ValueError: Conflicting domains in Pipeline. Inferred EquityCalendarDomain('US', 'XNYS'), but EquityCalendarDomain('CA', 'XTSE') was passed at construction.

This error message indicates that we tried to provide a domain to our pipeline that is different from the inferred domain.

Note: In backtesting, the domain of a pipeline is always inferred from the trading calendar.
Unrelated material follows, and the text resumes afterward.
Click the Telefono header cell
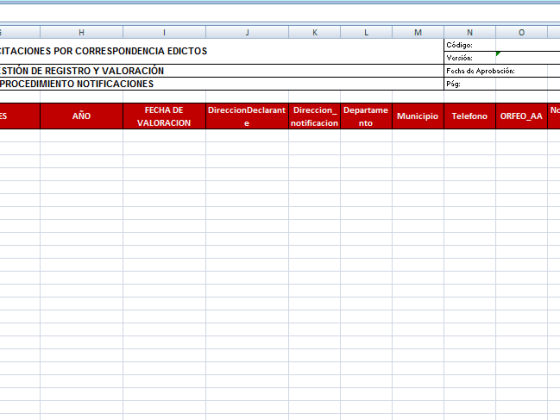point(470,116)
Currently, only the US_EQUITIES domain is supported in the Pipeline API in backtesting.

Conclusion

In this notebook, we:

  • Reminded ourselves of the problem that the Pipeline API solves, and limitations that existed prior to domains.
  • Introduced the concept of domains and learned how they extend the Pipeline API to provide more general functionality.
  • Demonstrated the impact of choosing a domain on the inputs to a pipeline.
  • Introduced 'generic' datasets and learned how the Pipeline API infers domains based on the domain(s) of its input datasets.

Currently, this notebook is the best reference material on domains. We are still working on writing official documentation. We will make an announcement in the forums when more reference material becomes available.